LIVERANI – «Non mi appartiene parlare con chi ha lavorato prima, perché voglio valutare giocatori, ambiente e tutto con i miei occhi».

APPARTENENZA – «E’ una cosa importantissima. Non penso di conoscere i sardi, onestamente. So che siete molto chiusi e volete capire chi avete davanti. Dopo vi aprite. Però formate un nucleo solido. Io questo chiedo alla squadra. Io non l’ho detto per prendere consensi. I consensi me li mostrate in mille modi, me li mostrano i tifosi. Io ci credo in quello che dico. Io voglio che la mia squadra capisca, capisca la realtà della Sardegna. E quando i ragazzi vanno in campo non appartengono alla squadra, appartengono all’Isola. E io voglio che loro facciano vedere l’orgoglio sardo. La determinazione sarda. L’Unione Sarda».

UNIONE – «Io chiedo ai miei giocatori di essere uniti.

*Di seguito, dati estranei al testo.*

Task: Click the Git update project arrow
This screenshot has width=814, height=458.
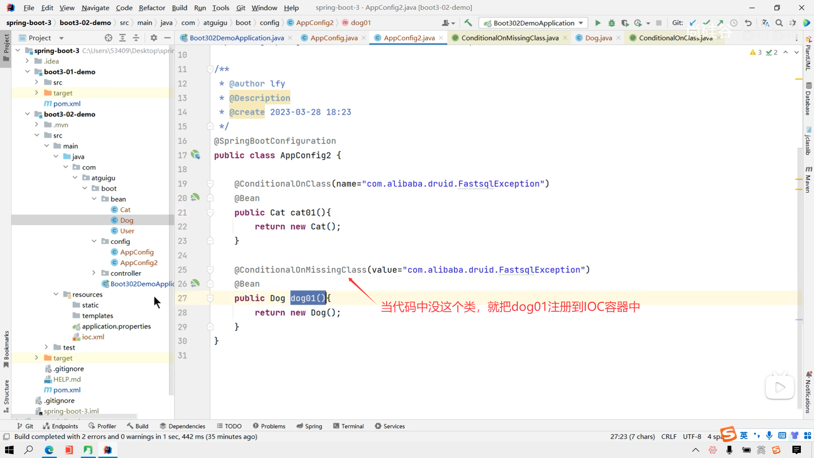Action: (693, 23)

Essere squadra significa aiutarsi l’uno con l’altro. Per me è troppo importante l’aiuto reciproco. Chi non gioca è più importante di quelli che stanno giocando perché tu i campionati non li vinci con gli undici, i tredici che vanno sempre in campo. Li vinci con quelli che entrano per poche partite ma ti danno il cento per cento, il centodieci per cento. Quelli sono gli uomini che ti fanno capire che sì, il gruppo è solido».

PEREIRO E NAINGGOLAN – «Pereiro è un ottimo giocatore, ma per il mio calcio ho bisogno di gente veloce, che pensi velocemente, che non mi tenga palla, che giochi possibilmente in verticale. Pereiro è un artista del calcio, però secondo me aveva bisogno di un altro tipo di squadra o di campionato. Nainggolan? Ho letto anche io che vorrebbe venire. Se Radja si calasse nel clima della Serie B, cambiando registro…»

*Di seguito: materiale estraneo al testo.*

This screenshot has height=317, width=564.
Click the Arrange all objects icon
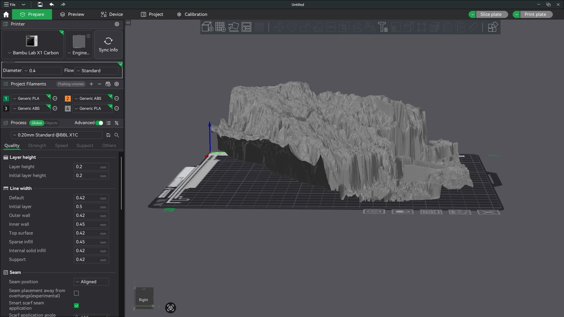pyautogui.click(x=246, y=27)
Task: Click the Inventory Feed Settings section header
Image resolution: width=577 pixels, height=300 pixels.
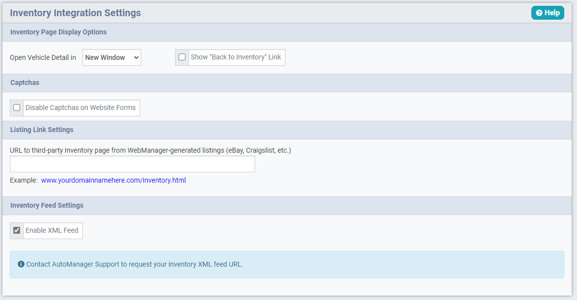Action: coord(47,205)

PAVOLETTI E CITTADELLA – «Ha rimediato una distorsione, stiamo esaminando bene. Spero di averlo presto in forza. Anticipazioni sul Cittadella? Beh, davanti gioca Lapadula. In porta … (sorriso) Radunovic… No, non sto facendo pretattica. È che, veramente, io utilizzo la sera prima della partita proprio per fare tutto un riassunto della settimana. Chi mi ha convinto dei ragazzi. Io ho allertato quattro o cinque giocatori. Vediamo chi mi risponde».

NUOVO STADIO E ASSEMINI – «Sarebbe bello, sarebbe bello. Io non dico fino al 2032, però se lo stadio arrivasse in tre o quattro anni… Io comincio a pensarci. Perché io sono duro a mollare. Il centro sportivo di Asseminello? Bellissimo. Sono passato a vedere il campo al Poetto dove mi allenavo. Questo è il mio campo, mi sono detto, vicino all’ippodromo. Il centro sportivo di Assemini è una meraviglia. Sembra un resort».

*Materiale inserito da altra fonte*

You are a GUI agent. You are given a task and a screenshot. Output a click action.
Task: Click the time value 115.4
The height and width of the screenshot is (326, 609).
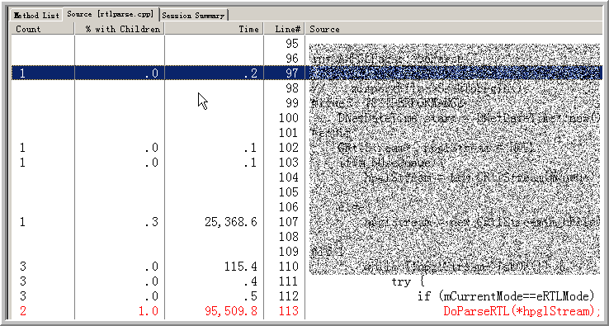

ABITUDINI – «Quando perdo, mi si chiudono gli occhi subito. Quando vinco, l’andreanalina scorre. Evidentemente quando perdo non vedo l’ora di dormire affinché venga il giorno dopo per ricominciare a lottare e riportare tutto in corsa».

GIGI RIVA E ZOLA – «No, però sentirò ancora Nicola, il figlio, perché vorrei andare ad incontrarlo. Zola? Ci siamo abbracciati, mi ha fatto molto piacere».